• Wagner ’10 and Dr. Agnew Binagwaho

    Claire Wagner ’10 (left) with colleague and friend Dr. Agnes Binagwaho, the minister of health for Rwanda. (courtesy photo)

    Alumna Champions Health Care Improvements in Rwanda

    Wednesday, July 22, 2015
    News Type

Though she graduated only five years ago, Claire Wagner ’10 is no longer just learning about global health—she’s an authority on the subject.  

Earlier this spring, Wagner spoke with the BBC about the successes of Dr. Agnes Binagwaho, the minister of health for Rwanda, for the story, “How has Rwanda saved the lives of 590,000 children?” Wagner shared the country’s health insurance coverage (90 percent), HPV vaccination rates (higher than the U.S.), and unprecedented declines in premature birth mortality.

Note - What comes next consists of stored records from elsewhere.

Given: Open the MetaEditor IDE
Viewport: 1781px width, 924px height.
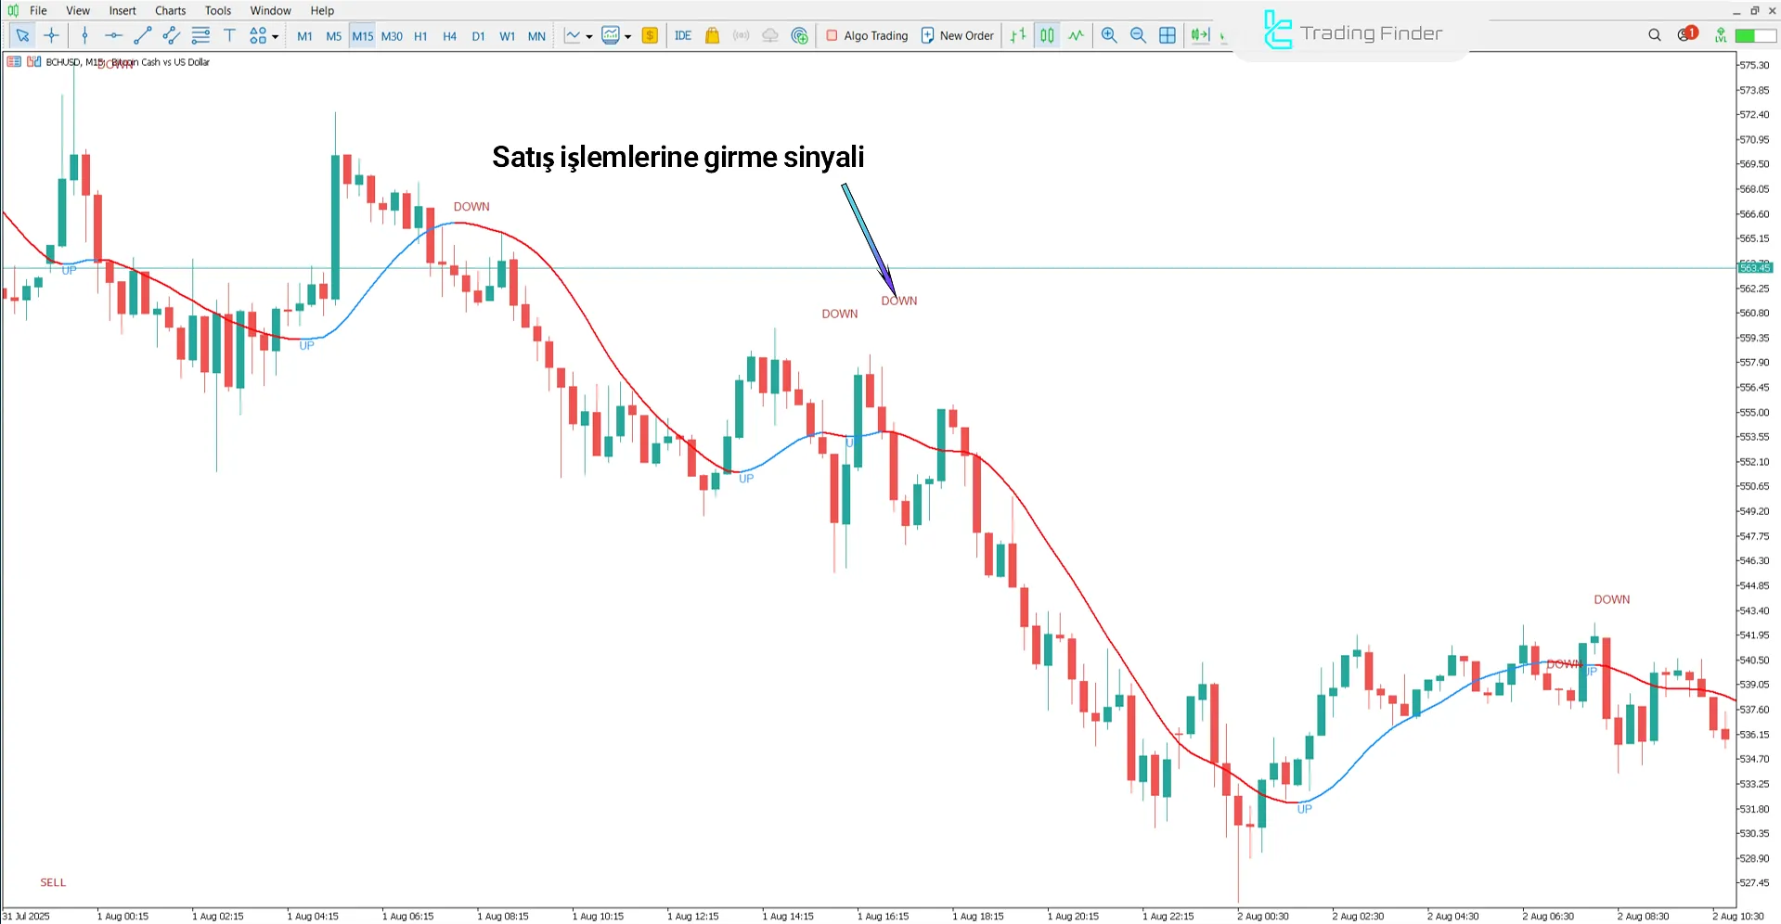Looking at the screenshot, I should (x=684, y=35).
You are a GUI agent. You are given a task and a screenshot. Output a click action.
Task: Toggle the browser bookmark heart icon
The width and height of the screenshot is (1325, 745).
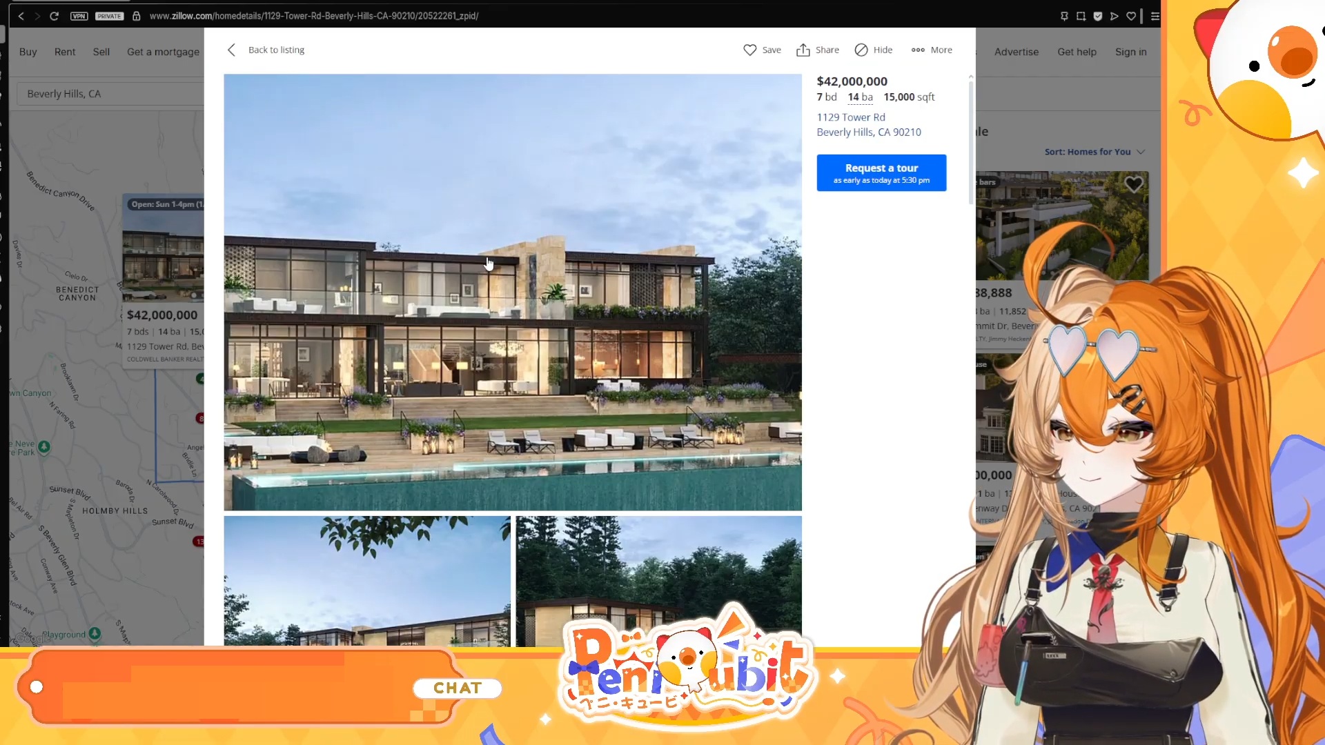pos(1131,16)
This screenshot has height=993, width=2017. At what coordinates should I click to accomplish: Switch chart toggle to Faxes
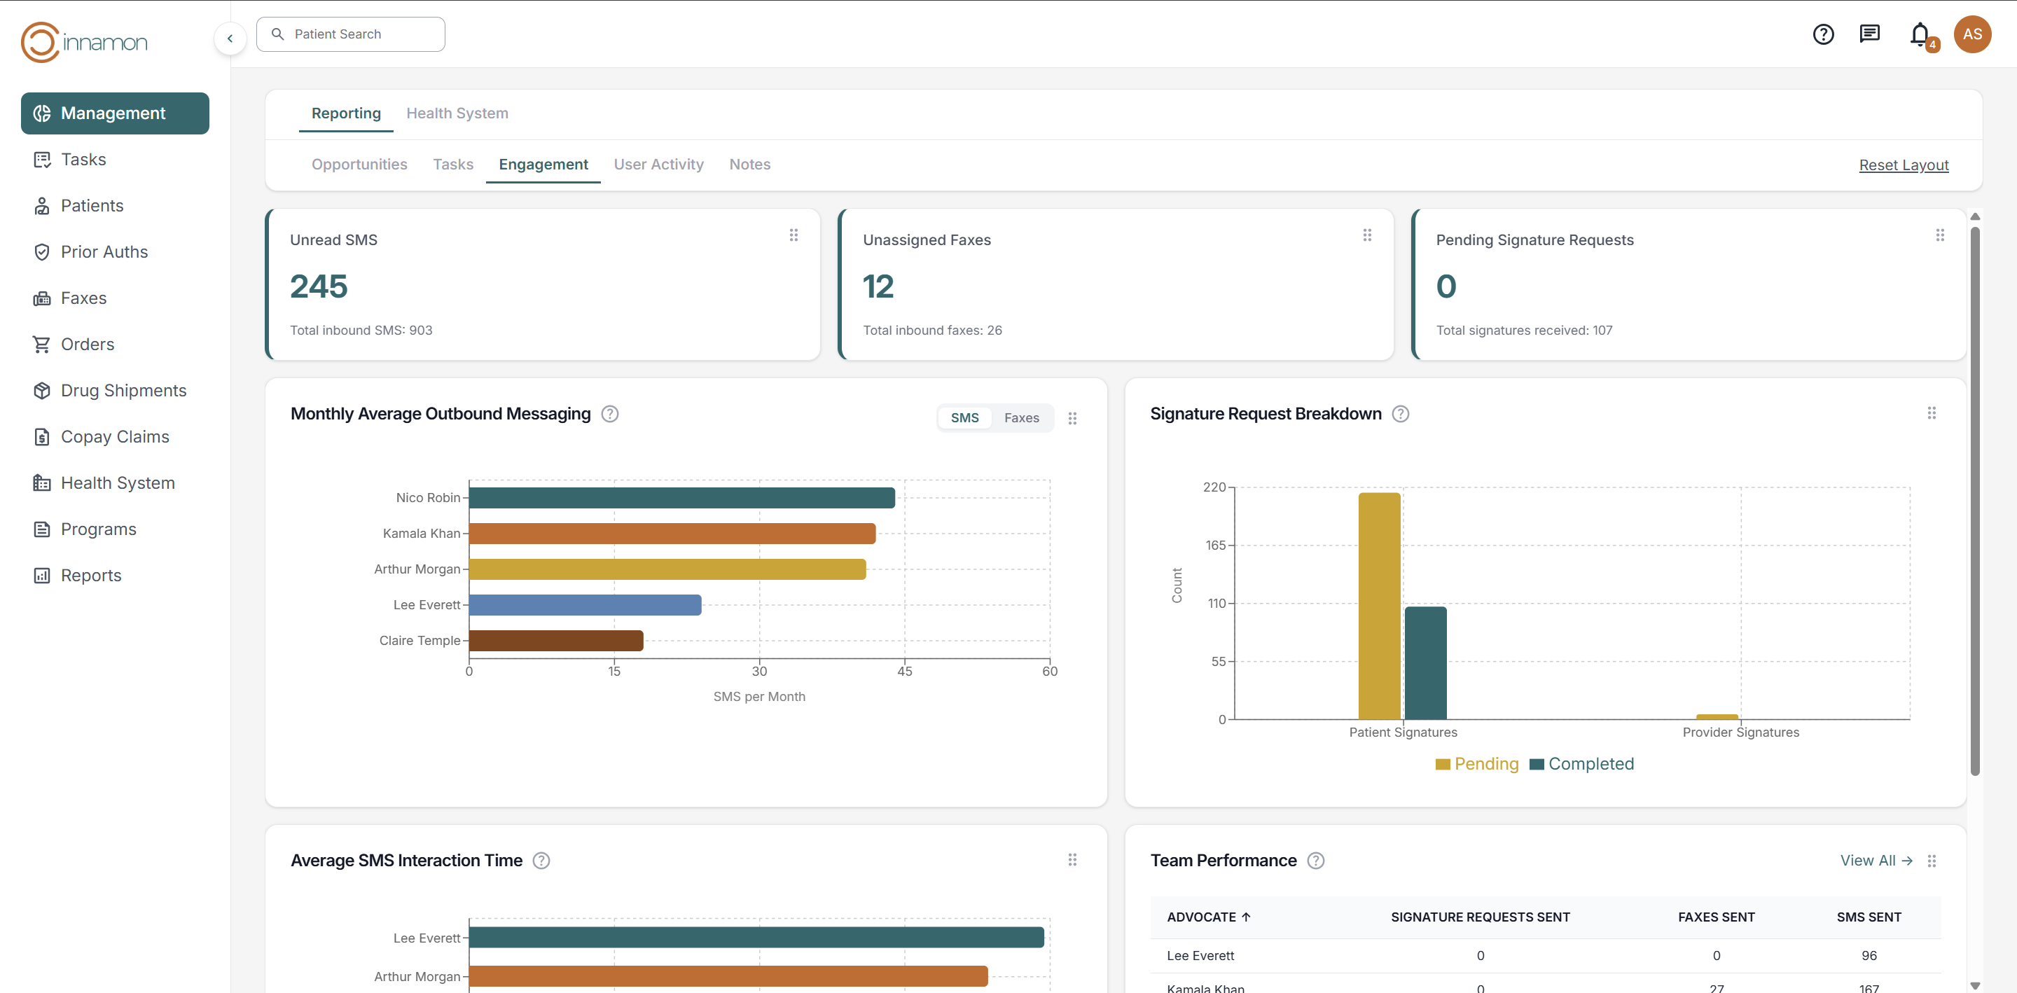[x=1021, y=418]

For three years, Wagner worked in Rwanda as a high-level research fellow to Binagwaho, who also serves as a clinical professor of pediatrics at the Geisel School of Medicine. Wagner is now senior consultant at the Center for Global Cancer Medicine at Dana-Farber Cancer Institute in Boston and a National Cancer Institute fellow at the Union for International Cancer Control in Geneva. She will enroll at Harvard Medical School this fall.

For now, Wagner’s specific area of interest is improving cancer treatment in developing countries such as Rwanda—where Wagner calls cancer treatment “Pre-Nixonian,” as it is similar to cancer care in the U.S. in the 1960s.  She says, “Being able to see a kid with a tumor who has a 80 to 90 percent chance of survival at Dana Farber, where I work—to see that kid survive in Rwanda—I find that incredibly inspiring, but I also I feel it should be commonplace.”  


out at Molly's Restaurant
Claire Wagner ’10 at Molly’s restaurant with Dartmouth students from Rwanda Eric Iradakunda ’17, Marie Josee Uwayezu ’18, and Christian Kwisanga ’18. (courtesy photo)


She finds encouragement in the World Health Organization’s recent decision to add 16 new cancer drugs to its “essential medicines” list—a decision Wagner and Binagwaho helped influence alongside leadership at the UICC and Dana-Farber. Part of Wagner’s job is to spread the message that treating cancer in developing countries can be done safely and inexpensively. “There’s a huge cost of inaction,” she says. “Many pediatric cancers are curable—and with an inexpensive regimen, kids can often go on to lead healthy, productive lives.”

Wagner discovered her interest in global health at Dartmouth, where she majored in anthropology and wrote her thesis on street children in Tanzania. Associate Professor of Anthropology Sienna Craig and President Emeritus Jim Yong Kim, now president of the World Bank, served as her advisors. Wagner also served as an intern to Lisa Adams at the Dickey Center’s Global Health Initiative. “These experiences were invaluable, as I began to understand the issues in a very nuanced way,” says Wagner. “I was extraordinarily lucky to work with these leaders in their fields.”

Lake Burera in Rwanda. (courtesy photo)
Lake Burera in Rwanda. (courtesy photo)

A proud Dartmouth alumna, Wagner is enthusiastic about Dartmouth’s recent announcements to create a new faculty cluster on global health and to expand the King Scholar program, which brings exceptional students from Latin America, Africa, and Asia to Dartmouth. (Wagner notes that a current King Scholar, Eric Iradakunda '17, is from Rwanda.)

Reflecting on her undergraduate years, Wagner spoke about the importance of her interactions with fellow Dartmouth students from Kenya, Sub-Saharan Africa, and her hometown of Philadelphia. “I learned so much from everyone,” she says. “It’s enriching to be part of an institution that believes in this type of diversity and that is dedicated to investing in young people around the world.”